We’ve covered the career of Rees Williams in this fanzine in previous issues but it’s worth remembering a remarkable player who played for two of the great Football League clubs in Sheffield Wednesday and Manchester United but of course he started on that journey from our own town.
Rees was born in Abercanaid during 1900 and his first club is probably Pentrebach but in April 1919 he made the move into professional football by signing forms for Merthyr Town who would soon enter the newly formed Third Division of the Football League. Rees, known locally as “Rhysi Tafarn” as his parents ran a public house, was one of the stars at Penydarren Park and made 65 football league appearances and was soon noted by many scouts including the FAW selectors who picked Rees for his first cap for Wales in Aberdeen against Scotland in 1921. He would gain 8 caps for Wales and score 2 goals.
Rees was seen as the successor to the great Billy Meredith which was a heavy burden on him but his clever play and ball control was admired throughout the professional game and many scouts came calling at Penydarren Park seeking his signature and eventually Sheffield Wednesday succeeded where Manchester United, Aston Villa and Sunderland had failed.
Rees was a great success at Hillsborough and only missed one game as the Wednesday won the Second Division title in 1926.
Rees Williams lost his place at Sheffield Wednesday after 160 games and in October 1927 Manchester United finally got their man but he could not reproduce his earlier career form and after only 31 appearances he was on his way back to Merthyr Town via Thames and Aldershot. His final club was Glenavon in the Irish League in 1933.

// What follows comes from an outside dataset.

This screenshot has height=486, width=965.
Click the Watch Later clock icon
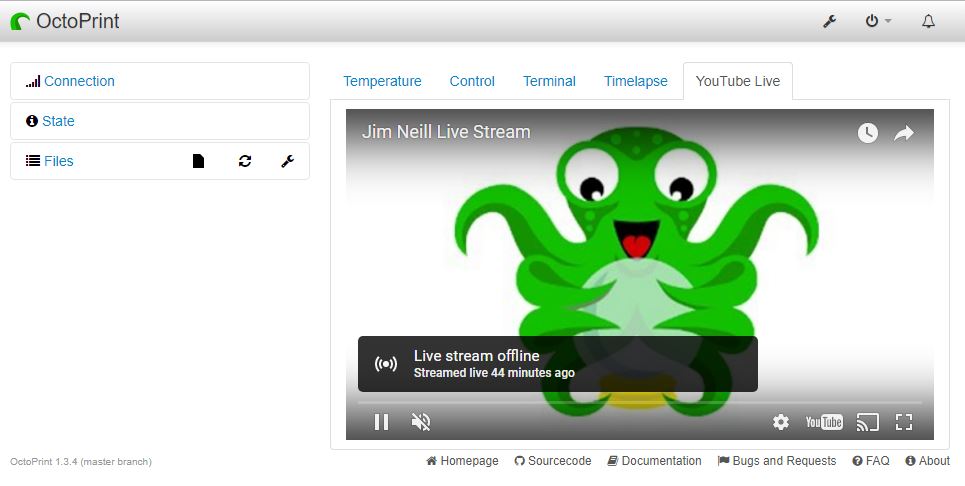[x=867, y=133]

Rees returned to Merthyr and worked in the Hoover factory and coached the site football team but sadly he took his own life in December 1963 while worried over his health.
The challenge for us was to find his last resting place and to see if we could improve the grave of one of our most important players. Luckily we had an invaluable source of information in former club secretary, FA councillor and MTFC stalwart Anthony Hughes who was able to use his contacts at Merthyr Council to find the grave site in CefnCoed cemetery very quickly.
Anthony rose to the occasion and after a quick site visit he looked into the required steps for us to renovate the grave site. He also contacted local stone masons to see if they would be happy to support the project.
A social media appeal for funds to pay for the renovation was made and we received many promises of help especially from local Sheffield Wednesday fans and even the band Reverend & The Makers but for the first stage of the project we are indebted to one of Merthyr favourite sons Jonathan Owen for providing the vast bulk of the funding. An amazing donation to ensure we cover the initial costs of the renovation.
A month or so later and Anthony is on the phone to confirm that the stone masons had completed their work and what a difference they had made too.
Dial M TV was brought in to provide a quick video blog on the project and John Smith of SameOldSmith photography did Rees proud by producing a brilliant eulogy to the player’s career and achievements.
The project isn’t quite completed yet as we still have plans to add an additional memorial plaque to confirm the career statistics of Rees Williams. Further funds will be required so please help if you can.
As stated in the video blog you can still view one of Rees’s Wales international shirts in the snooker room at Hills Plymouth cricket club and it’s well worth a visit.